The very attempt to capture a quality, as if it were a thing & material object, prevents it being "captured". A quality escapes our attempts to pin it down. Rather, when we abandon the attempt, and enter the moment, the situation has just changed: the moment becomes available to us. The question is then, are we available to the moment? This is a practical question, and available to practical answers.
A moment may be transitory, brief if measured by the clock; but a qualitative experience takes us into the eternal. Like, do we remember the first embrace with our Love? Do we recall the opening notes of ... (enter a title of your choice). Even, how can we forget a passing smile of a Mother’s love?

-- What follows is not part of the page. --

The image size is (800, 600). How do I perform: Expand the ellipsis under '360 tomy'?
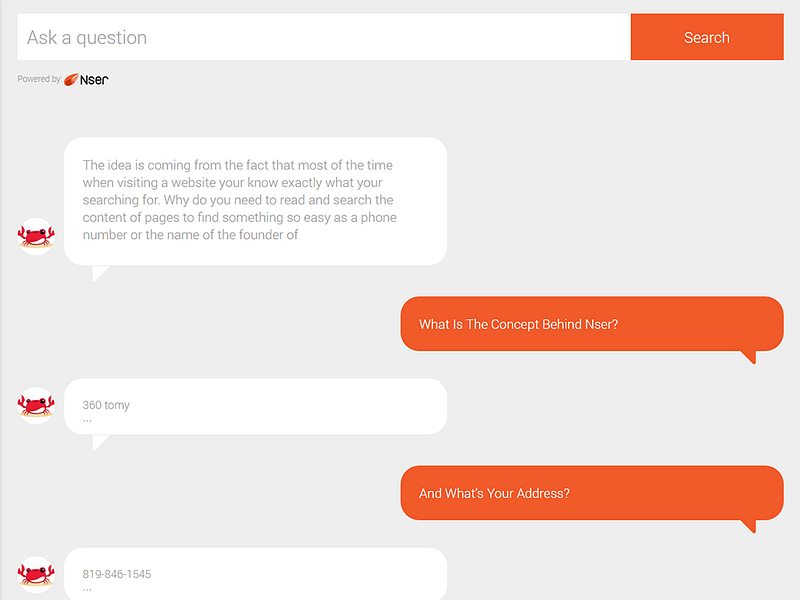pos(87,420)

So, what do we do to remember a moment which is, in its nature, ephemeral? There are techniques, and forms of practice, to help us develop a deeper relationship with transitory events. Exceptional events, which present themselves unbidden, impress themselves upon us, regardless of our practice or experience. A qualitative experience, an entry into creative time, by definition puts us into a different relationship-in-time with the moment.
The fragility of the creative moment, its delicacy & vulnerablility, its richness only-to-be-held by letting it go, is a tragedy of the creative life; and also what makes it real. So, a reformation of the statement…
When you hear music, it’s arrived, and present in the air… you can never capture this moment, and it will never return. But the quality of this moment is eternal: you may embrace it & carry it with you, as it is also embracing & carrying you.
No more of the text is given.